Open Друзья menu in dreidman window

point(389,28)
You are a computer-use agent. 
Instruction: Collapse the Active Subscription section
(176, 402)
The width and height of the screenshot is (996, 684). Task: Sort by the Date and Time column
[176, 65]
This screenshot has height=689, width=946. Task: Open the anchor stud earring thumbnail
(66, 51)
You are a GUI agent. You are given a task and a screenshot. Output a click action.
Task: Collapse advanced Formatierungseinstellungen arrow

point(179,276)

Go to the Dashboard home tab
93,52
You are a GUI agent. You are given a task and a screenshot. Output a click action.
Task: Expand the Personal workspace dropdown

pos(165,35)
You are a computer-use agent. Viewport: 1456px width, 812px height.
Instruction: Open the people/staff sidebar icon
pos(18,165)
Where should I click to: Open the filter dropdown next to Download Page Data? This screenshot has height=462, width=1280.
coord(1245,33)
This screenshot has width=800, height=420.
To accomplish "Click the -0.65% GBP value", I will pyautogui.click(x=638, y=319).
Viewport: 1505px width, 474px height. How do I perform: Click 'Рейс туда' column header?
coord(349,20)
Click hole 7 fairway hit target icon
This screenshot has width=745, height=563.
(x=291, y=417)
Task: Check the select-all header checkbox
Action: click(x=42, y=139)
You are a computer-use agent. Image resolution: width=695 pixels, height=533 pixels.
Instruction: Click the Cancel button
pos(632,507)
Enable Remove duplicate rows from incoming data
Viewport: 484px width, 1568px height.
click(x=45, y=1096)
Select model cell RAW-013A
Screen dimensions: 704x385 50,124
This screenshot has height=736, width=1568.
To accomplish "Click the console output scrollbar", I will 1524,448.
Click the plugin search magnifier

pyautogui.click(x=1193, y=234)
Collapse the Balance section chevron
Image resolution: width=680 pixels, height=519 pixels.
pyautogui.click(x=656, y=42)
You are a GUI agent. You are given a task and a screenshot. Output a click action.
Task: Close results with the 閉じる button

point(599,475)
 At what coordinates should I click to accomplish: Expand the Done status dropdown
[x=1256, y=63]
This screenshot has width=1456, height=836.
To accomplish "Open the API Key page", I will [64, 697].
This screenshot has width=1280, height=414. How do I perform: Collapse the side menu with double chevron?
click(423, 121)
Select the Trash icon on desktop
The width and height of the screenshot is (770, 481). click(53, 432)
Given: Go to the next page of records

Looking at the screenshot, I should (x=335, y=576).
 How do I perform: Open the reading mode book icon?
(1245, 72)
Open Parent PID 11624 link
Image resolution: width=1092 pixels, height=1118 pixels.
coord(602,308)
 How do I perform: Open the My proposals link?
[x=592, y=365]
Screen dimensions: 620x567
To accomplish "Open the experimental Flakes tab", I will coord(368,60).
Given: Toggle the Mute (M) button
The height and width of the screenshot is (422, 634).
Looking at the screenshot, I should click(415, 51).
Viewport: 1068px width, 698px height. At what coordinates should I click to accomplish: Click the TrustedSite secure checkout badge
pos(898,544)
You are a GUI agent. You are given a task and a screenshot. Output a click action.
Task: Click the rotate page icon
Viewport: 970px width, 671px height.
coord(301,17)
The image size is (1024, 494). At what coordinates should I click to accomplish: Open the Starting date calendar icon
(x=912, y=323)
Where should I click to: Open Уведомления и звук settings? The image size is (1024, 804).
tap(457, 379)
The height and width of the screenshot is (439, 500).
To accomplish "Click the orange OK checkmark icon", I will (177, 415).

WHAT IS REQUIRED
Which lines above include the word "computer"? Return each one.

EXPECTED OUTPUT
You are a computer-use agent. 
You are a computer-use agent. Viewport: 1456px width, 812px height.
You are a computer-use agent. Image resolution: width=695 pixels, height=533 pixels.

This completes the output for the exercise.